The authors leverage the Twitter Streaming API to collect tweets containing predetermined anti-vaccine keywords, resulting in over 1.8 million tweets from 719,000 unique accounts between October 2020 and May 2021. These keywords reflect strong opposition to vaccines and are curated through an iterative snowball method. Additionally, they have accumulated a historical dataset of over 135 million tweets from approximately 70,000 accounts identified as spreading anti-vaccine narratives.
The analysis of these tweets focuses on several aspects: frequency and temporal trends of anti-vaccine discourse, geographic distribution, political leanings of the involved accounts, and the media sources that are predominantly shared. A notable finding is the substantial skew towards right-leaning media consumption among these accounts, consistent with previous studies linking political orientation and vaccine hesitancy. Furthermore, the inclusion of detailed lists, such as the top hashtags and websites, underscores the dynamic nature of these narratives and the role of low-credibility news sources in perpetuating misinformation.
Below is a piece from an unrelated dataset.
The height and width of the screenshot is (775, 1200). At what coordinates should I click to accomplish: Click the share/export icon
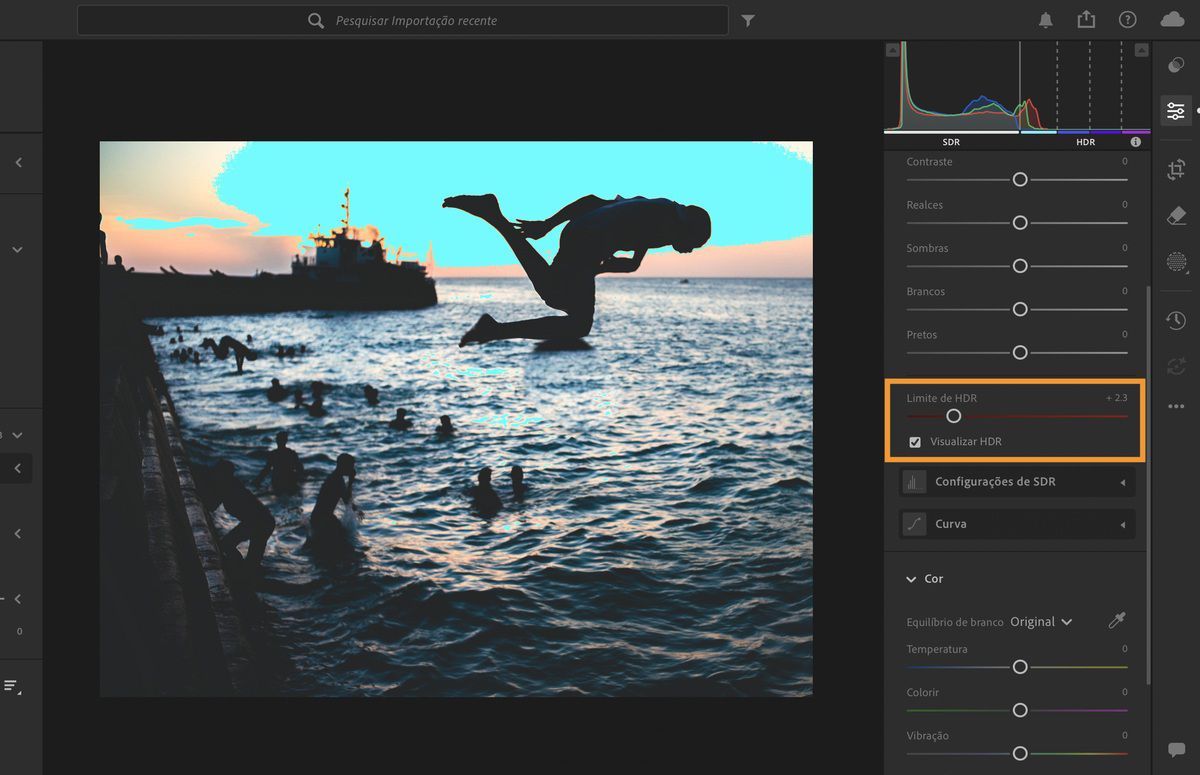coord(1086,21)
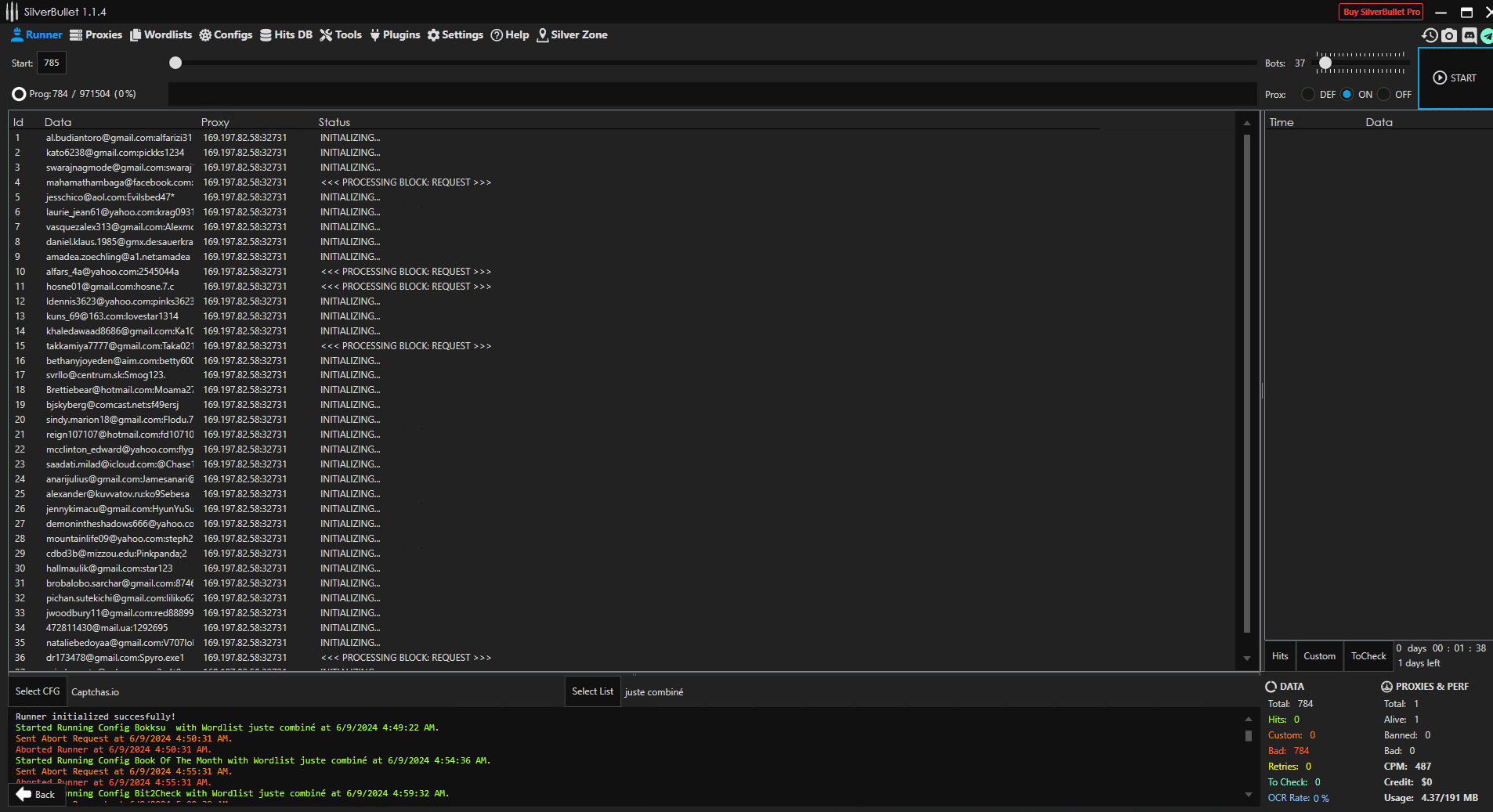Open the history clock icon
Viewport: 1493px width, 812px height.
(1430, 35)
The avax score introduced in this research quantifies the extent of anti-vaccination rhetoric within an account's content, distinguishing between original tweets and retweets. This measure can assist in identifying influential spreaders of misinformation and understanding how vaccine hesitancy manifests differently across communication behaviors on social media.
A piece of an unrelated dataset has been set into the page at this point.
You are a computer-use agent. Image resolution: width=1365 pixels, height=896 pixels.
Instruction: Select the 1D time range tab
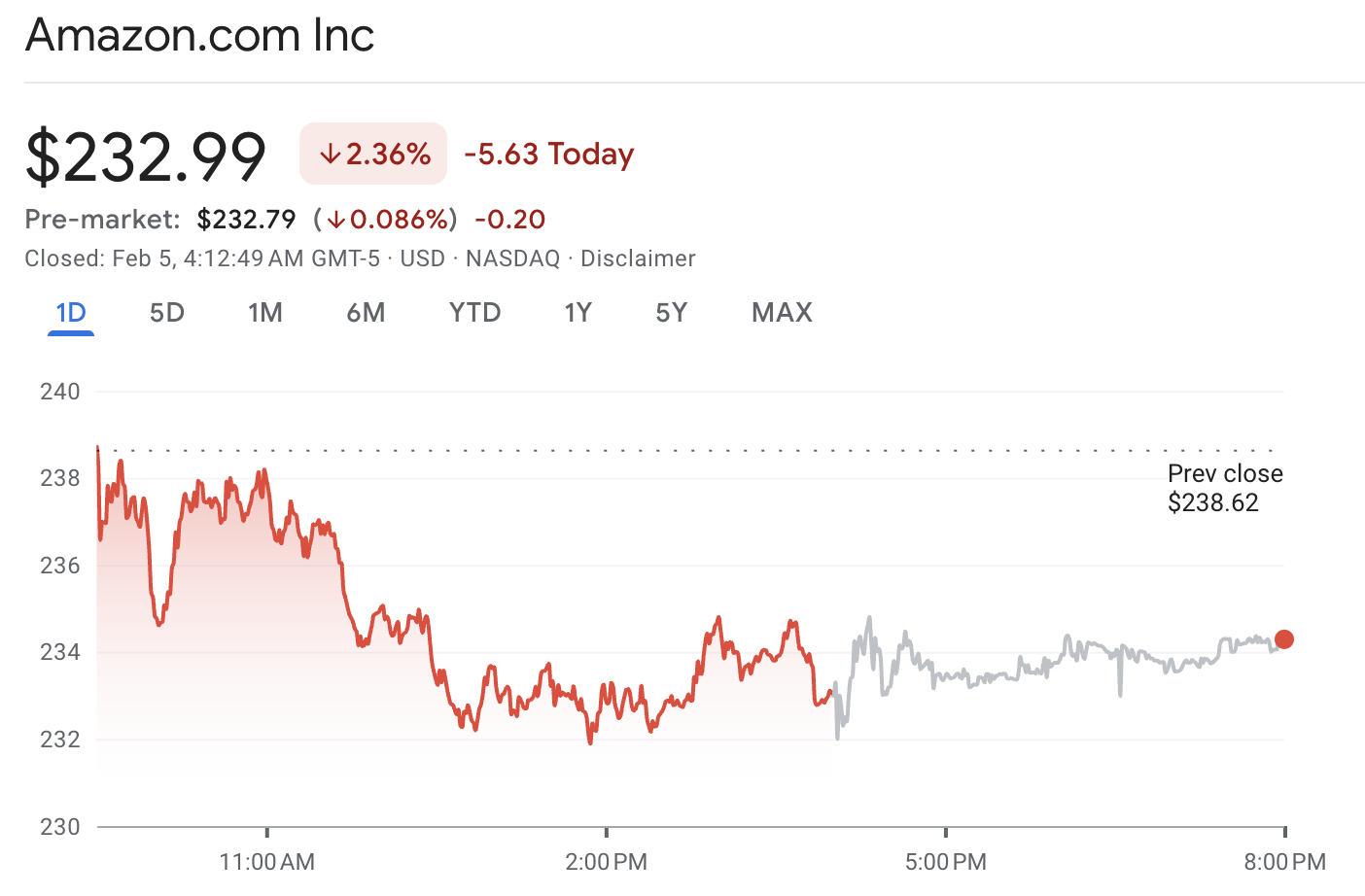pyautogui.click(x=71, y=313)
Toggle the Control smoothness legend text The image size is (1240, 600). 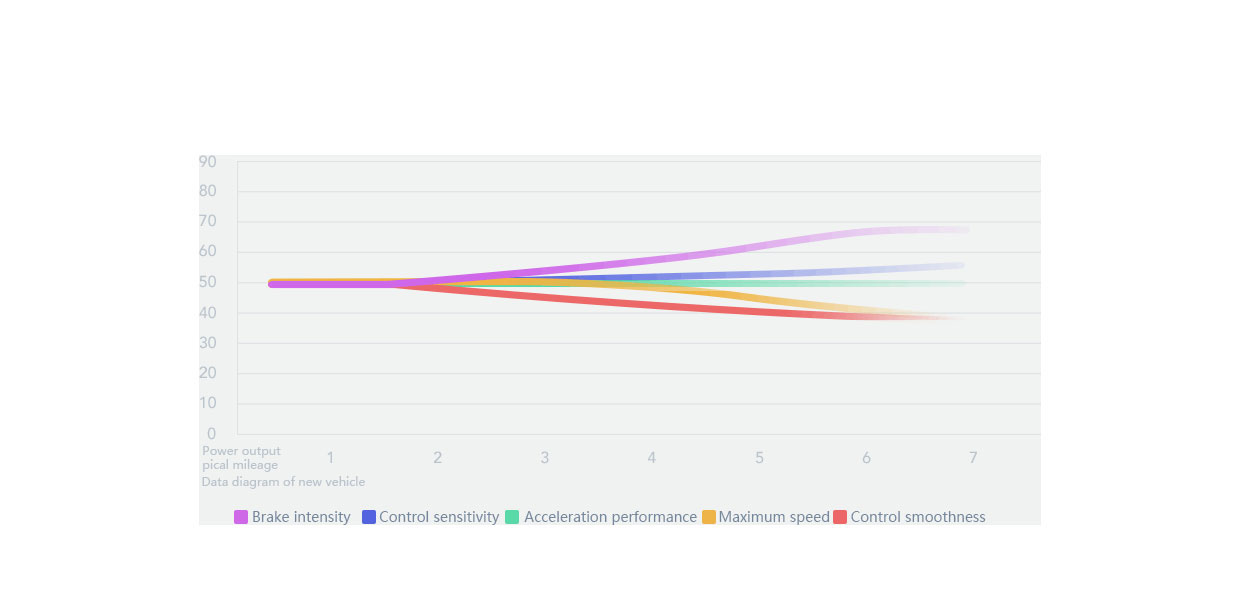point(918,517)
The geographic data analysis reveals that the majority of these conversations originate from English-speaking countries, predominantly the United States, with notable variance in activity across states. Such insights could guide targeted public health interventions and policy-making to address vaccine hesitancy more effectively.
The dataset and analysis presented by the authors provide a foundational tool for future research on COVID-19 vaccine misinformation on social media platforms. The accounts' historical data spanning several years offer rich prospects for temporal analysis of misinformation evolution. Interested researchers can access this publicly available dataset to explore various dimensions of vaccine hesitancy, its implications for public health, and the potential strategies to combat misinformation. In doing so, the community can further elucidate the complex interplay of sociocultural, political, and informational factors that underpin vaccine hesitancy in the digital age.